Our Local Enterprise Partnership has much of OUR money invested in Hinkley C.
“New nuclear power plants are likely to blow their budgets and arrive late unless their designs are completed before construction starts, a report has warned.
Ministers, wary of cost hikes and delays, are wrestling with how to financially support replacements for ageing coal-fired and nuclear plants across the UK.
Hitachi is trying to strike a deal with ministers to build a £10bn-plus plant at Wylfa on Anglesey, where taxpayers are likely to take a stake.
Developers in Europe and America have been wounded by a series of nuclear projects, from Flamanville in France to Vogtle in the US state of Georgia, where costs have soared beyond budget. Plants in the Middle East and Asia have far better records on costs and schedules.
Researchers at Energy Technologies Institute found that most high-cost projects had started construction with incomplete designs, whereas work on low-cost plants had begun only once design and planning had been finalised.
The falling cost of renewable power such as offshore wind and solar has posed more questions about the financial viability of nuclear projects.
The institute’s report on costs in the nuclear industry says new plants could be affordable and help the country move to low-carbon energy, but only with better development and collaboration.
The institute calls for multiple reactors to be constructed at each site to achieve better value for money.
It urges government support for new plants, but only if the developers commit to cost cuts, efficiency and shared best practice. Government support could lower the cost of financing plants, it said, helping to cut the interest bill on a developer’s debts. Also, a new body should be set up to share information about technological innovations and lessons learnt from each project.
The institute is a collaboration between the government and industrial giants including BP, EDF Energy and Rolls-Royce. Its intervention is timely as ministers are demanding that any new nuclear plant must cost less than EDF’s Hinkley Point scheme in Somerset.
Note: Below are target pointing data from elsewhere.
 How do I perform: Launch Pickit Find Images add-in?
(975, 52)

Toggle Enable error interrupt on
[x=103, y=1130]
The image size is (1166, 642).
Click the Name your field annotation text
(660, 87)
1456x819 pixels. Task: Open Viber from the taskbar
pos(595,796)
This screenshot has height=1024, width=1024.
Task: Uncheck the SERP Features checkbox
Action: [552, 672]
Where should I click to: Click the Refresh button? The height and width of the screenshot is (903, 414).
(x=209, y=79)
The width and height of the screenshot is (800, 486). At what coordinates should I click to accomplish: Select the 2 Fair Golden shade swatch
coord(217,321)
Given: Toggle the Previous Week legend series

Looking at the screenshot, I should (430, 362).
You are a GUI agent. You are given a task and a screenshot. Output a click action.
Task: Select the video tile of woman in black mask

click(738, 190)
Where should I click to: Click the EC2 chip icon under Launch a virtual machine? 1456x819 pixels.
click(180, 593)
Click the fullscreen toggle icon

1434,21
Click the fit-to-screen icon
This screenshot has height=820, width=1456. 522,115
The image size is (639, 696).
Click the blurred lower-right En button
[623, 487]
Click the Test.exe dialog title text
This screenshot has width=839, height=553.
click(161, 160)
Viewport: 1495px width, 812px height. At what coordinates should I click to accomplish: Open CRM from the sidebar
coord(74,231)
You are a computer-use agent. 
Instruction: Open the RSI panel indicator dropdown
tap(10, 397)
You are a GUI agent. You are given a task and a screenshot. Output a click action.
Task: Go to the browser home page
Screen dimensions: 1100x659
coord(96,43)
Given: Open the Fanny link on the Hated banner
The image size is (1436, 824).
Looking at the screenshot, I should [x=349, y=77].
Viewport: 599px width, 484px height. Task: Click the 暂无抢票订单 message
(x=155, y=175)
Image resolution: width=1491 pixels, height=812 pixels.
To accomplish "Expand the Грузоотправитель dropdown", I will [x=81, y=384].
The £19.6bn project has been underpinned by a “strike price” that guarantees the state-owned French energy giant a set price of £92.50 for every megawatt hour of electricity for 35 years.
The Somerset plant has soared over budget and is about a decade behind schedule. Its former boss had predicted households would be cooking their 2017 Christmas turkey on Hinkley’s electricity.
The government will soon announce a sector deal for the nuclear industry — one of the programmes designed to boost the country’s key industries, from automotive to life sciences.
The business department said: “This independent report is helpful in looking at cost reduction in the nuclear sector.”